You are viewing a plain text version of this content. The canonical link for it is here.
Posted to dev@couchdb.apache.org by Garren Smith <ga...@apache.org> on 2019/09/24 14:01:05 UTC

Re: [DISCUSS] Built-in reduce indexes

Hi All,

Digging up this thread again just to let you know I wrote an RFC on
implementing reduce functions on top of FoundationDB
https://github.com/apache/couchdb-documentation/pull/441

Cheers
Garren

On Thu, Apr 25, 2019 at 6:05 PM Adam Kocoloski <ko...@apache.org> wrote:

> Hiya Garren, thanks for starting this one. A few comments inline:
>
> > On Apr 23, 2019, at 11:38 AM, Garren Smith <ga...@apache.org> wrote:
> >
> > Hi All,
> >
> > Following on from the map discussion, I want to start the discussion on
> > built-in reduce indexes.
> >
> > ## Builtin reduces
> > Builtin reduces are definitely the easier of the two reduce options to
> > reason about and design. The one factor to keep in mind for reduces is
> that
> > we need to be able reduce at different group levels. So a data model for
> > that would like this:
> >
> > {?DATABASE, ?VIEWS, ?VIEW_SIGNATURE, ?VIEWS, <view_id>, ?REDUCE,
> > <group_level>, <group_key>, <_reduce_function_name>} ->
> <aggregrate_value>}
>
> - I think this should be <view_signature>, not ?VIEW_SIGNATURE — you’re
> intending for the actual checksum to go in that element of the tuple,
> right? I wonder about using a Directory in that element of the tuple;
> adding the full signature to every key will blow up the index substantially.
>
> - I don’t think the second ?VIEWS is needed — you already scoped to ?VIEWS
> above it.
>
> - Why is the <_reduce_function_name> after the <group_key>? If someone
> defines multiple reduce functions on a single view and then wants to do a
> range query on the grouped result this will mean reading and discarding the
> output from the other reduce function. It seems to me that it would make
> more sense to put this directly after ?REDUCE.

■ **Material supplied**
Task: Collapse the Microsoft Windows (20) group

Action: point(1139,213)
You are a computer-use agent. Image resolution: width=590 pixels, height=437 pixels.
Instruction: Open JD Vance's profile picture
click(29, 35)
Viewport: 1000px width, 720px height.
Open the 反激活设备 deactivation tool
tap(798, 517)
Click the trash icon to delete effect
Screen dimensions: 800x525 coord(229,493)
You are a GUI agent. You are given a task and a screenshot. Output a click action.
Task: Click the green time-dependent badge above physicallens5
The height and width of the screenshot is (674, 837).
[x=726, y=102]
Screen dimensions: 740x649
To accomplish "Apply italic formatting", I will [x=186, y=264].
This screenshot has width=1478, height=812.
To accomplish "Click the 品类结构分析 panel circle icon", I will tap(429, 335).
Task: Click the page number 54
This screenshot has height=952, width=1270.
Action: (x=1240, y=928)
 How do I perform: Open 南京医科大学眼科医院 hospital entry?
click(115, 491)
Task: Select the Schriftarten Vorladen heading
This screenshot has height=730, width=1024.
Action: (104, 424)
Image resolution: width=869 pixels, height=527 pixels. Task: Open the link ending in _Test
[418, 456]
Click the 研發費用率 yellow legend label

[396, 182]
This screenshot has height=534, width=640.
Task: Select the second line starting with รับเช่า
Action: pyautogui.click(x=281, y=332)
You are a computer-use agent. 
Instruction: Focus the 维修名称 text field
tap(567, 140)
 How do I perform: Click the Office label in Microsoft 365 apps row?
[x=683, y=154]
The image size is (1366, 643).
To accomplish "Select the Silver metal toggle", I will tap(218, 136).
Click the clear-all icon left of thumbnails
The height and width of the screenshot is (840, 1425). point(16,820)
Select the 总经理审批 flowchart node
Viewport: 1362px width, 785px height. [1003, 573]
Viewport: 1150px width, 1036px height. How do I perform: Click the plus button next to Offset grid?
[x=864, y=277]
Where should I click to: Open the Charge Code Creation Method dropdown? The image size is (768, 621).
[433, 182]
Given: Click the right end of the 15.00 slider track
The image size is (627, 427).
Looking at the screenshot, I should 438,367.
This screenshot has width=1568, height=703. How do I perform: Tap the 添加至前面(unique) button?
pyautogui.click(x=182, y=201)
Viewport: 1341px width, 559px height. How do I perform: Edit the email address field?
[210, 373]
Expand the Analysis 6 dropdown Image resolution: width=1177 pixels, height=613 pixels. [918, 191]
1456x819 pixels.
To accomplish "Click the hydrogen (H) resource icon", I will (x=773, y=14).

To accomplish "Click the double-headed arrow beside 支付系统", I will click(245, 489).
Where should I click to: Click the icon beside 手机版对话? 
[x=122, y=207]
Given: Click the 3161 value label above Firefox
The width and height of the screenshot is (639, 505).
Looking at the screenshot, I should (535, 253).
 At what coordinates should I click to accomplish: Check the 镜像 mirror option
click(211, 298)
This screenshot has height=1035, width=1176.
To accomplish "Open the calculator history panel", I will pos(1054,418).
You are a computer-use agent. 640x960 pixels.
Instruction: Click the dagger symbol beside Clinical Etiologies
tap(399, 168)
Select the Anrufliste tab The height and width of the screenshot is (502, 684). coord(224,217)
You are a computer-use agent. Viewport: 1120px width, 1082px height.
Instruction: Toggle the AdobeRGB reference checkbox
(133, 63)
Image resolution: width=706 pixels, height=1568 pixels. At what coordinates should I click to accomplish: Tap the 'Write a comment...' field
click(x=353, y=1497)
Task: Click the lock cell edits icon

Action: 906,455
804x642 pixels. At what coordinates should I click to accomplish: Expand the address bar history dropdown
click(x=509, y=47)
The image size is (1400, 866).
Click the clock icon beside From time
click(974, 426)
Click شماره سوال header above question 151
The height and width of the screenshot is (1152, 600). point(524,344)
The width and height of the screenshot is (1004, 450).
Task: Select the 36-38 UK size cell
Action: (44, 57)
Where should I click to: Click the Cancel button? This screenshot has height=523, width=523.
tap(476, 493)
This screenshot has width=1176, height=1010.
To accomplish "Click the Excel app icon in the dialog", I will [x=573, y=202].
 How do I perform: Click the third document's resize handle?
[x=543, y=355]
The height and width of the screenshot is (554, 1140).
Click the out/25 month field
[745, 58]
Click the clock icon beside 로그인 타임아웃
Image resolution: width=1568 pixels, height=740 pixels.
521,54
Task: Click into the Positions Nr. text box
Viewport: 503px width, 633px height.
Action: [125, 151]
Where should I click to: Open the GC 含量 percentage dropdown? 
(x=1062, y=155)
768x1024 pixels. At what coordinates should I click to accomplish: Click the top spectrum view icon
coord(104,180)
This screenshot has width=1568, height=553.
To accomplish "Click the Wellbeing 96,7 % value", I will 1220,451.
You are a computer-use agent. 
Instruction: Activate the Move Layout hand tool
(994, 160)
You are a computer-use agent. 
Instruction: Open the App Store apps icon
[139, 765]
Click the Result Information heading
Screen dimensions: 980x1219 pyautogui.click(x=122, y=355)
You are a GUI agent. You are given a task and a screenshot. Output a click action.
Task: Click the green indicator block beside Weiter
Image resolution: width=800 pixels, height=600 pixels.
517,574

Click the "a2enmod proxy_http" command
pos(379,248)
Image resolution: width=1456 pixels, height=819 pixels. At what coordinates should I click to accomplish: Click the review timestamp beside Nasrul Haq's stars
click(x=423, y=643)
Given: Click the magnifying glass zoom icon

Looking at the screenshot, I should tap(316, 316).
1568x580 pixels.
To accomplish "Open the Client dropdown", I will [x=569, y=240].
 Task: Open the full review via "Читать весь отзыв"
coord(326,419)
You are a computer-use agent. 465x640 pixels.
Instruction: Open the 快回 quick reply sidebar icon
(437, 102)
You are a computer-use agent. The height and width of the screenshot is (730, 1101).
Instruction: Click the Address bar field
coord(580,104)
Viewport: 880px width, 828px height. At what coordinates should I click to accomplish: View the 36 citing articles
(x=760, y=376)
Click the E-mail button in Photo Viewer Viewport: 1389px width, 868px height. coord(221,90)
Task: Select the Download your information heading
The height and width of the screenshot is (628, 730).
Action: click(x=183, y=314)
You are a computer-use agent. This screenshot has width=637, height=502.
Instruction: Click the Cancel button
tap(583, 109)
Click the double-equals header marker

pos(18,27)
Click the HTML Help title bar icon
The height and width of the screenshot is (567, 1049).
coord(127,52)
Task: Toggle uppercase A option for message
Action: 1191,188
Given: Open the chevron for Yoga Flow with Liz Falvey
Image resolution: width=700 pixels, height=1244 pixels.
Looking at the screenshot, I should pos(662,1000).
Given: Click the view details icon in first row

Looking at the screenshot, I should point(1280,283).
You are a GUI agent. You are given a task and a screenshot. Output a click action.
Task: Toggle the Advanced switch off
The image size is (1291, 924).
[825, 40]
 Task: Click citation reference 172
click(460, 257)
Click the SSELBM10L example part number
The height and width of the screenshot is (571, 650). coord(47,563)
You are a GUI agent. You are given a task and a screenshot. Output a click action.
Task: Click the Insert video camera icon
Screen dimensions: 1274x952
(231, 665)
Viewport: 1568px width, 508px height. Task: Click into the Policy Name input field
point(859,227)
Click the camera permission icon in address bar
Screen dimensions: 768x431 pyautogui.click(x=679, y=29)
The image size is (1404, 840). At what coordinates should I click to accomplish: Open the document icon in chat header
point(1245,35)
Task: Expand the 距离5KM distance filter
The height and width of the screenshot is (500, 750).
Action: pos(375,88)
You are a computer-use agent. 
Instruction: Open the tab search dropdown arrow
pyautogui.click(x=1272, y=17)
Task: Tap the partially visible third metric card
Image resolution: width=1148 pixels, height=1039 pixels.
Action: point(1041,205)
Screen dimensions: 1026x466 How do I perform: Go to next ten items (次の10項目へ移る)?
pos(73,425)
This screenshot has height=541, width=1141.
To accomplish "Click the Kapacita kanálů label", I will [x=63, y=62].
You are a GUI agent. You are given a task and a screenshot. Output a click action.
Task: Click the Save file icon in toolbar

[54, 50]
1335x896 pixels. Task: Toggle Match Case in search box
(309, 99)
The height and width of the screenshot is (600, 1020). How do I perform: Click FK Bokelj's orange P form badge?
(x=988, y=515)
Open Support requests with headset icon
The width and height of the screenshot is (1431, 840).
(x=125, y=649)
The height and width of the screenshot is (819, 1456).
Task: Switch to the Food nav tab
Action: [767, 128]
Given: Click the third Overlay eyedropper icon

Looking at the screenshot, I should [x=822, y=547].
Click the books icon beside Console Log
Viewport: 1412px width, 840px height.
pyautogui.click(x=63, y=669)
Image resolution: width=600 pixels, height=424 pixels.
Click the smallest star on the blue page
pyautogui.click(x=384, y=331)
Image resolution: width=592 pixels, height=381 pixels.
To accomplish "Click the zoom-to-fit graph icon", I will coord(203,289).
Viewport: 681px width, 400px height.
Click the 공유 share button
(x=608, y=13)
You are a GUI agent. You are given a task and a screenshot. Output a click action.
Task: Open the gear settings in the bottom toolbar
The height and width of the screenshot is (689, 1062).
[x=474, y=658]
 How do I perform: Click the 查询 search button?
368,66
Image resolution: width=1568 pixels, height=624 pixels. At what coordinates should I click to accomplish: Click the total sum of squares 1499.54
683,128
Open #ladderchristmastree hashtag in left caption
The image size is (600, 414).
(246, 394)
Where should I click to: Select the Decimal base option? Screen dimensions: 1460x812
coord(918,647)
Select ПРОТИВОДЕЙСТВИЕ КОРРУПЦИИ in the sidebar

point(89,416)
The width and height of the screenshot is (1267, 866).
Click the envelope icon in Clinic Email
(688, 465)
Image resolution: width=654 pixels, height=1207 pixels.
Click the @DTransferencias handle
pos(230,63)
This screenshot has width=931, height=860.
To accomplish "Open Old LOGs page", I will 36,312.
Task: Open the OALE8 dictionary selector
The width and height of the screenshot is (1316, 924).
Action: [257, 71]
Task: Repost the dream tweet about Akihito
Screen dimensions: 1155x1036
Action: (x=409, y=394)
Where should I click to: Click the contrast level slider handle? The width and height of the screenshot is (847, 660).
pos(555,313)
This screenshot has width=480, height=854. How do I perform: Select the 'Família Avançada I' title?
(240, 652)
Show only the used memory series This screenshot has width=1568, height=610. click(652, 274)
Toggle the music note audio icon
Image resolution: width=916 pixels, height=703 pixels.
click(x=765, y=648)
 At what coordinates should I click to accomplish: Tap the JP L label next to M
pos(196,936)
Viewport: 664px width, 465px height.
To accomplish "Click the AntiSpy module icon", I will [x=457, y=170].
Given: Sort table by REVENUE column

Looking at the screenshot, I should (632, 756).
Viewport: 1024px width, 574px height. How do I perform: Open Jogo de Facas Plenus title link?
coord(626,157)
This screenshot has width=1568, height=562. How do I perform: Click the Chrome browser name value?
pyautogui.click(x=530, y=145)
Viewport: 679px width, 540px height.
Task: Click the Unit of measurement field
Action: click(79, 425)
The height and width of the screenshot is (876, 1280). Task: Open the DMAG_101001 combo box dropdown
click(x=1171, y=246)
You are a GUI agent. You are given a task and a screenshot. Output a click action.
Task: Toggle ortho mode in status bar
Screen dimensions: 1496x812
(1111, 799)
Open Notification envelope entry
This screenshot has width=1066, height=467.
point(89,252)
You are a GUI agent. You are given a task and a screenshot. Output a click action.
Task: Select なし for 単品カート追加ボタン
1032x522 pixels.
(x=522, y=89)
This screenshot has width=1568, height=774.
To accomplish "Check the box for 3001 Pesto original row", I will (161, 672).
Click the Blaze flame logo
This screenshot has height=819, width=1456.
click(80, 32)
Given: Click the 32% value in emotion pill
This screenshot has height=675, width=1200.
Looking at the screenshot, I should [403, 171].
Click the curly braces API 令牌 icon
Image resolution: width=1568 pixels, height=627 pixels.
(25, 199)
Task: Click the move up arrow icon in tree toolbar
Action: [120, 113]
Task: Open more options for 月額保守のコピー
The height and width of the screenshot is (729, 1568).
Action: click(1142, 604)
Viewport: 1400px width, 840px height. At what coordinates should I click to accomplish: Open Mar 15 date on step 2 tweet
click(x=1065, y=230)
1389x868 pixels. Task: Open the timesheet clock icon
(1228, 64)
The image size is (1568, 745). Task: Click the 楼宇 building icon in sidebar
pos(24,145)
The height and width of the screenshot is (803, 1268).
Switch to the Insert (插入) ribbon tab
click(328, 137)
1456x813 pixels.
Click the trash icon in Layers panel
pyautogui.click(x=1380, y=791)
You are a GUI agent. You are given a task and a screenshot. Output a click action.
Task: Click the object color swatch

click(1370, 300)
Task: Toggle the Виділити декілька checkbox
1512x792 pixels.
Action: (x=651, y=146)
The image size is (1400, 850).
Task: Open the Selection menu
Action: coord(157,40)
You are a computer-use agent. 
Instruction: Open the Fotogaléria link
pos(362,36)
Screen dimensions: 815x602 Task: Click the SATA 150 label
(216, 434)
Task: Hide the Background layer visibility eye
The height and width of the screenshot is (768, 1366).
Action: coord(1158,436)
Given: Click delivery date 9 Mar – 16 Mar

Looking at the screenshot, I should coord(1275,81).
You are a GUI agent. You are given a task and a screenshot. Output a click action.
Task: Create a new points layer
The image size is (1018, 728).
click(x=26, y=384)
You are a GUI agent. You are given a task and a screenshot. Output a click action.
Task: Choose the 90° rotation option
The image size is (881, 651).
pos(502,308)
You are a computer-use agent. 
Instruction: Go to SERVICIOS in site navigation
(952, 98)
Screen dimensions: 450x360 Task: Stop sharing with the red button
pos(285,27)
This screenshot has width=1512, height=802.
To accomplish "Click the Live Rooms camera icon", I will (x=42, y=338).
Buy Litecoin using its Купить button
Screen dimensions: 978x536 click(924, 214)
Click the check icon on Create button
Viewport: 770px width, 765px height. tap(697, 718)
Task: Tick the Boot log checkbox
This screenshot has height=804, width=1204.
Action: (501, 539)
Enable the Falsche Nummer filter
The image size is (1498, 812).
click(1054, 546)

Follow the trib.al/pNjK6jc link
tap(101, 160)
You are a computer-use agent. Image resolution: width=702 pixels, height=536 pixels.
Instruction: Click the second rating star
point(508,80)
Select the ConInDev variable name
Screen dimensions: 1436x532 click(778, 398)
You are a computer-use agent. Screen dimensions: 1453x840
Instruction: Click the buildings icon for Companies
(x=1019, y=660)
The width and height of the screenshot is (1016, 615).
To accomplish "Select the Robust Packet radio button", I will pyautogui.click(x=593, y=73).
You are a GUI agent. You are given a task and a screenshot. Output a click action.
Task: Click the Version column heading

■ **Task list**
a – Reproduce word for word the part of the reduce-index thread that begins at "On Thu, Apr" and stops after "built-in reduce indexes.".
b – In the reduce-index thread, why does the reply suggest placing <_reduce_function_name> directly after ?REDUCE rather than after <group_key>? Answer in one to three sentences.
c – Extend the reduce-index thread, beginning right after its last sentence.

■ **Per-task answers**
a –
On Thu, Apr 25, 2019 at 6:05 PM Adam Kocoloski <ko...@apache.org> wrote:

> Hiya Garren, thanks for starting this one. A few comments inline:
>
> > On Apr 23, 2019, at 11:38 AM, Garren Smith <ga...@apache.org> wrote:
> >
> > Hi All,
> >
> > Following on from the map discussion, I want to start the discussion on
> > built-in reduce indexes.

b – If a view defines multiple reduce functions and someone runs a range query on the grouped result, putting the function name after <group_key> means reading and discarding the output from the other reduce function. Placing it directly after ?REDUCE avoids that wasted reading.

c –
>
> - You could consider having specific constants for each builtin reduce
> function, e.g. ?SUM, instead of the full “_sum” byte string in
> <_reduce_function_name>, which would save several bytes per key.
>
> >
> > Most of that is similar to the map data model, where it changes is from
> the
> > ?REDUCE subspace, we add the group_level (from 1 -> number of keys
> emitted
> > in the map function), then the group key used in the reduce, the reduce
> > function name e.g _sum, _count and then we store the aggregated value as
> > the FDB value.
>
> I think we need a better definition of <group_level> here. It’s not really
> the number of keys emitted from the map function, it’s the number of
> elements of an array key emitted by the map function that are used to
> determine the degree of aggregation.
>
> Also, before we even get to group_level we should describe how reduce
> functions work with keys that are not arrays. In the current API this is
> group=true (separate aggregations for each set of KV pairs that share the
> same key) or group=false (one aggregated result for the entire view).
> Internally in the current codebase we map these two settings to
> group_level=exact and group_level=0, respectively. Basically, we need a way
> to represent “exact” in the <group_level>.
>
> > ### Index management
> >
> > To update the reduce indexes, we will rely on the `id_index` and the
> > `update_seq` defined in the map discussion. Then to apply changes,  we
> > calculate the change of an aggregate value for the keys at the highest
> > group level, then apply that change to all the group levels lower than it
> > using fdb’s atomic operations [1].
>
> This is a really important point and worth calling out more explicitly.
> One reason most of the builtins are significantly simpler than the custom
> functions is because we know exactly how the aggregate values change when
> we get the map output for each updated doc in isolation. We don’t need to
> go retrieve all the rest of the map output that happens to share the same
> map key. Moreover, the change to the aggregate value can be applied using
> atomic operations so we don’t need to do anything special to avoid txn
> conflicts for views where lots of documents emit the same map key.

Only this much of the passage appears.